To complete this examination of spatial concept maps there are a few additional items, common to both major methods of creating them, which are worth considering.
While the maps, and document organization, is provided in two-dimensions a third-dimension is often added, after the fact, by incorporating document density. The number of documents, found in a cluster, or in reasonable proximity to one another, can be used to call out topics of higher interest than others in the collection. On a topographical version of the spatial maps this is represented by an implied increase in peak heights on the map, visualized by a change in color.
Many of the spatial maps, especially the ones based on clustering methods, also provide contour lines on the diagrams. Generally, these lines are drawn based on the distance between the document dots. The distance between a dot and its nearest neighbor determines the boundaries of the lines. Once the threshold is exceeded the line is drawn between the two dots. It has been speculated that contour lines encompassing multiple groups on a map implies a relationship between the two groups, but generally, this is not the case, and the lines are simply based on the spread of the documents.
Finally, once the analyst feels comfortable that the system has done a reasonable job clustering documents, and positioning the clusters relative to one another, they can change the labels on the map so they reflect the terminology used by the stakeholders of the project. Most systems generate labels by looking at frequently used words, especially if they are unique to a particular cluster. Sometimes this works well, but often the label terms are too generic and don’t really reflect the contents of the cluster. The clustering, in fact, may have been quite good, but a poor label may be the first, and only, thing that a client sees. If the labels are poor, and don’t reflect meaningful categories, the client can lose interest or believe that the map is not meaningful. Labels can be changed within most mapping tools and should be done on a cluster-by-cluster basis by examining the titles of the individual documents within them.

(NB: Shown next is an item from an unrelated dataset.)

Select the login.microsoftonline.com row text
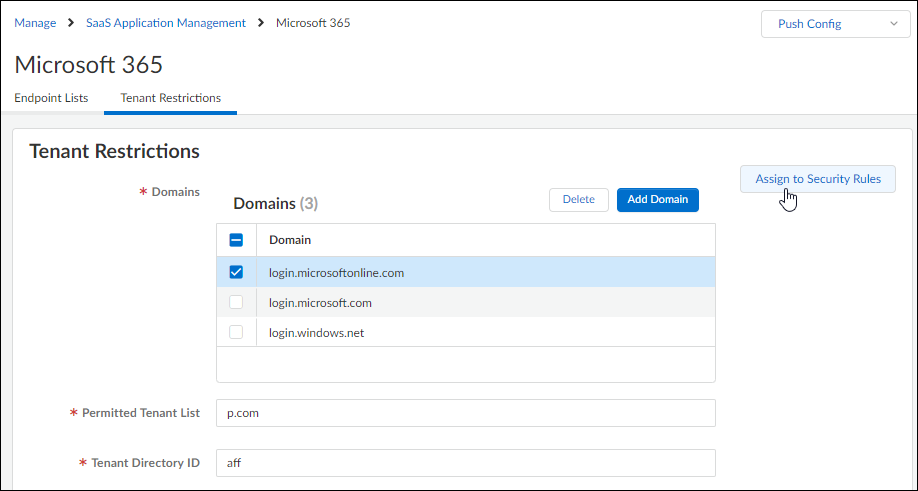(336, 272)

One last item on the interpretation of spatial concept maps. There appears to be an X and Y-axis on most maps, so many users think these visualizations behave like a scatterplot, where extrapolating between items on the X and Y-axis can identify the contents of empty spaces on the map. In reality, there are no X and Y-axis associated with the spatial concept maps, and the distance between documents, usually represented by dots, are relative and based on similarity as previously discussed. Since these distances are relative, and based on the contents of the collection, guesses cannot typically be made about what sort of document might occupy an empty space on the map.

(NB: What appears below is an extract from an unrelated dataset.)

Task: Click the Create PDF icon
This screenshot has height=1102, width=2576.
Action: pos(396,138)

It is also worth pointing out that a few years ago the analysts at Bristol-Myers Squibb published two articles in World Patent Information that also discussed spatial concept maps in the context of patent analysis. These article also provide examples and additional tips for getting the most out of this technique. The titles, and links to purchase these are below:
While spatial concept maps are used frequently, and have been for over a decade, by patent information professionals, analysts still get many questions on how they are generated, and how they should be interpreted. There is also a desire to be able to influence the key attributes that are represented in the corresponding visualization to ensure that the immediate impact of the labeling and organization of the map is meaningful to their clients. By understanding the process involved in creating documents vectors, and recognizing ways that it can be adjusted analysts can produce maps that are directed to the attributes they want to highlight. Labels can also be changed in order to provide immediate relevance to the end-users of the analysis.